Nafaka alacağı her gün doğan ve işlemeye başlayan alacaklarındandır. İşlemiş ve muaccel hale gelmiş nafaka olmadıkça nafakaya faiz yürütülemez. Bu nedenle davalı-davacı kadın lehine hüküm altına alınan tedbir nafakasına yazılı şekilde faiz yürütülmesi usul ve yasaya aykırıdır.

DAVA : Taraflar arasındaki davanın yapılan muhakemesi sonunda mahalli mahkemece verilen ve yukarıda tarih numarası gösterilen hüküm temyiz edilmekle evrak okunup gereği görüşülüp düşünüldü:

KARAR : 1-Dosyadaki yazılara kararın dayandığı delillerle kanuna uygun sebeplere ve özellikle delillerin takdirinde bir yanlışlık görülmemesine göre davacı-davalı kocanın aşağıdaki bent kapsamı dışında kalan temyiz itirazları yersizdir.

2-Toplanan delillerden evlilik birliğinin temelinden sarsılmasına neden olan olaylarda eşini istemediğini söyleyen davacı-davalı koca yanında eşini istemediğini söyleyen ve intihara teşebbüs eden kadında kusurludur.Bu halde, taraflar arasında ortak hayatı temelinden sarsacak derecede ve birliğin devamına imkan vermeyecek nitelikte bir geçimsizlik mevcut ve sabittir.
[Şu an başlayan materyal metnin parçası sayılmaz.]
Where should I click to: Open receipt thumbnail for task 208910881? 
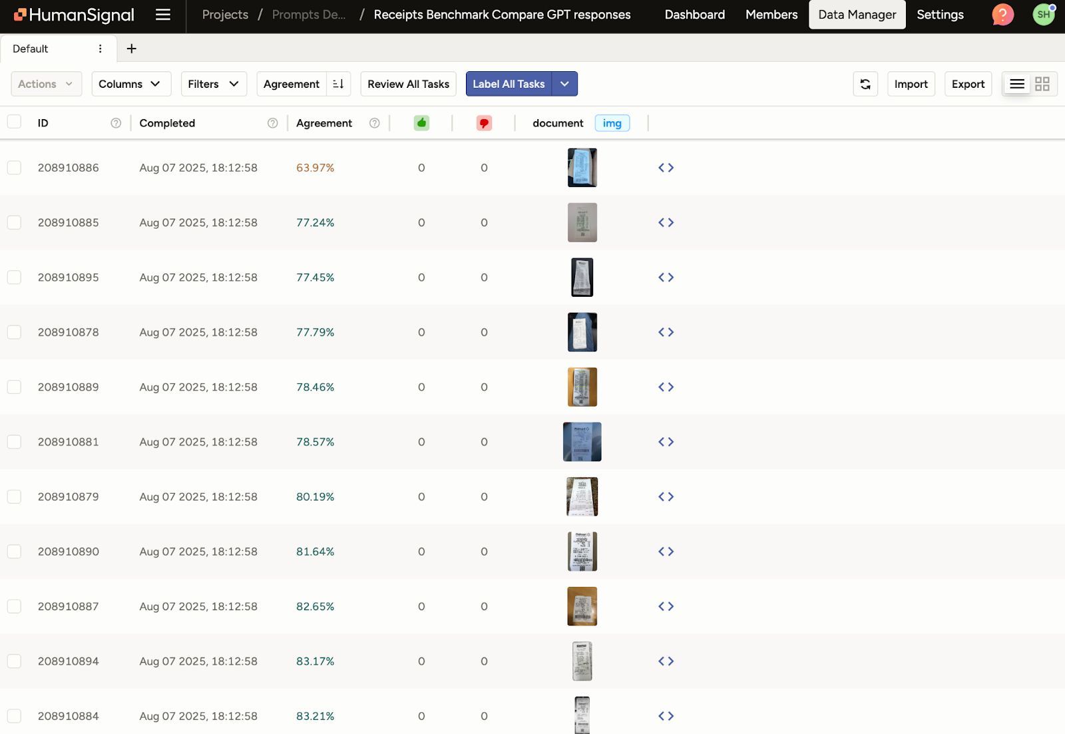(582, 442)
Türk Medeni Kanununun 166/1-2. maddesinin aradığı koşullar gerçekleşmekle boşanmaya karar verilmesi gerekirken reddi doğru değildir.

3-Nafaka alacağı her gün doğan ve işlemeye başlayan alacaklarındandır. İşlemiş ve muaccel hale gelmiş nafaka olmadıkça nafakaya faiz yürütülemez. Bu nedenle davalı-davacı kadın lehine hüküm altına alınan tedbir nafakasına yazılı şekilde faiz yürütülmesi usul ve yasaya aykırıdır.

SONUÇ :
Hükmün yukarıda 2. ve 3. bentlerde açıklanan nedenlerle BOZULMASINA, temyize konu diğer hususların yukarıda l. bentte gösterilen nedenle ONANMASINA, temyiz peşin harcının yatırana geri verilmesine,iş bu kararın tebliğinden itibaren 15 gün içinde karar düzeltme yolu açık olmak üzere, 16.03.2009 gününde oybirliğiyle karar verildi.